Com as características irregulares na sua formação geológica, fica prejudicada a exploração e o remanejamento econômico de pastagem, dificultando dessa forma a exploração no ramo pecuário.
O comércio é inexpressivo e de pequeno movimento, pois não há reciprocidade mercantil em função da renda baixa, e aquela existente é totalmente aleatória, dependendo exclusivamente da pesca.
Com relação à indústria, a bem da verdade existem alguns empresários, verdadeiros heróis que lutam pela sobrevivência da sua empresa, tendo em vista a onerosa carga tributária e a inexistência de mão de obra especializada.
A atividade da pesca artesanal ou profissional está praticamente em extinção, pois a espécie marinha já demonstra exaustão.
A carência do pescado que já é bastante evidente, tem por causa única a ganância exercida pela pesca predatória, bem como pelo desprezo do poder público que não tem uma política voltada à sobrevivência e a manutenção do potencial econômico na atividade pesqueira.
O relevo do município de Imaruí é quase na sua totalidade irregular. São formações geológicas do contraforte da serra do mar.
É arenoso e estéril, condições essas que foram provocadas pelo próprio ser humano.
Pois antigamente a sua capa verdejante era abundante, e existiam várias espécies de madeiras de lei.
A flora nativa era constituída quase na sua totalidade das seguintes espécies: Cedro, Canela e suas variações, Peroba, Sobraji, Louro, Ipê em todas as suas variações da espécie, e outras madeiras menos nobres, mas abundantes.
Tudo isso foi devastado pelo ato impensado do desmatamento desorganizado, para dar lugar às pastagens de morro ruins, bem como às rocinhas de mandioca economicamente inexpressivas, uma cultura tipicamente indígena.
Existe, é verdade, alguma região aproveitável e agricultável, principalmente com a orizicultura, entretanto, não é em uma escala expressiva economicamente, pois a cultura existente do cereal é uma atividade de sobrevivência.
Pela sua característica familiar e por ser de sobrevivência não traz recursos (impostos) para o município.
O arroz in natura é vendido para os engenhos de beneficiamento que estão fora do município, desta forma, cria uma fuga de recursos em impostos, pois o produto é comercializado à margem do código tributário. Uma evidente atividade sonegadora.

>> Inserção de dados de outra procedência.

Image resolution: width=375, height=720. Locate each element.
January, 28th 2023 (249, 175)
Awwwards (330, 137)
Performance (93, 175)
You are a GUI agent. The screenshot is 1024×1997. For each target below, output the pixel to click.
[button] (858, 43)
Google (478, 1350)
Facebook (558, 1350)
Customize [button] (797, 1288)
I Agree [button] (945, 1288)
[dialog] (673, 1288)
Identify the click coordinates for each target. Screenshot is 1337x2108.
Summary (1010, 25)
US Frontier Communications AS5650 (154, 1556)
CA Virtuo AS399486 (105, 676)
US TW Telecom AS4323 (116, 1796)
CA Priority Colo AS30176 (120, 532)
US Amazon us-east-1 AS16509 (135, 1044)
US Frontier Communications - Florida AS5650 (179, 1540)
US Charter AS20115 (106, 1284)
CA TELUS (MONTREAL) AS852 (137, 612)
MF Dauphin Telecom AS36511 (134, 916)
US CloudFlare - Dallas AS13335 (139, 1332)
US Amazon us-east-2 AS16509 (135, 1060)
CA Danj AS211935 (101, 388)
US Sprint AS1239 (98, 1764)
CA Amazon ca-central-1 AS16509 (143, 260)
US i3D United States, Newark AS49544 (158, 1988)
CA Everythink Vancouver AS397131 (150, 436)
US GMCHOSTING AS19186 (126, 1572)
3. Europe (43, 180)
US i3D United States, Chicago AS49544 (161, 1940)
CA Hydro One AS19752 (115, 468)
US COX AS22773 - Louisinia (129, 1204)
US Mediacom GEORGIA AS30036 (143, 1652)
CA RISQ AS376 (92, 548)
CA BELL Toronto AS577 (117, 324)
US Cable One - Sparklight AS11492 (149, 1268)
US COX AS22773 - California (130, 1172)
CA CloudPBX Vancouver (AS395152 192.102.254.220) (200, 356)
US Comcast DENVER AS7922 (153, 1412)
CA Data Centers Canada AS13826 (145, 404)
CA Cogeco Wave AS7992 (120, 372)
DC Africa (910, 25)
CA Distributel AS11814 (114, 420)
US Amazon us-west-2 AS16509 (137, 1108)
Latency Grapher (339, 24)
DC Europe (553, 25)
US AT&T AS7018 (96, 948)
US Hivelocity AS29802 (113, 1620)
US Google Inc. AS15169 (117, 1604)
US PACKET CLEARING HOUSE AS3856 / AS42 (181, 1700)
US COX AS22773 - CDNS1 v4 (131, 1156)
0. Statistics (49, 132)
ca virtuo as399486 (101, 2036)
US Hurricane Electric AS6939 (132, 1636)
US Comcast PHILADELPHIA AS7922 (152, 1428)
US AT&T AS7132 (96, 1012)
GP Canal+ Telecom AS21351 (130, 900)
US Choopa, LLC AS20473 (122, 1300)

No município não há uma atividade dirigida para o beneficiamento do arroz, em virtude de não ser rentável e a produção obtida é de pequena escala.
A pecuária em sua pequena expressão econômica é o de gado de corda, gado esse destinado geralmente para mover os engenhos de farinha de mandioca, puxar o arado rudimentar ou como tração para os carros de boi. Um transporte muito primitivo.
Com a eletrificação rural esses métodos já estão sendo substituídos por motores elétricos, mas ainda não abandonaram o boi para a maioria dos serviços.
Com relação aos bois, esses não se prestam para a alimentação, pois se trata de animais criados em cordas pelos morros existentes; existe é verdade, nas regiões mais ou menos planas, um gado mais aproveitável, entretanto, sem uma pureza genética.
E as carnes desses animais (os de corda ou de morro) não têm as características saudáveis, pois em função do clima, do relevo e da falta de cuidados, estes animais são infectados com os bichos parasitas, tais como, o berne e o carrapato muito abundante nessa região e outras doenças em função da alimentação pobre.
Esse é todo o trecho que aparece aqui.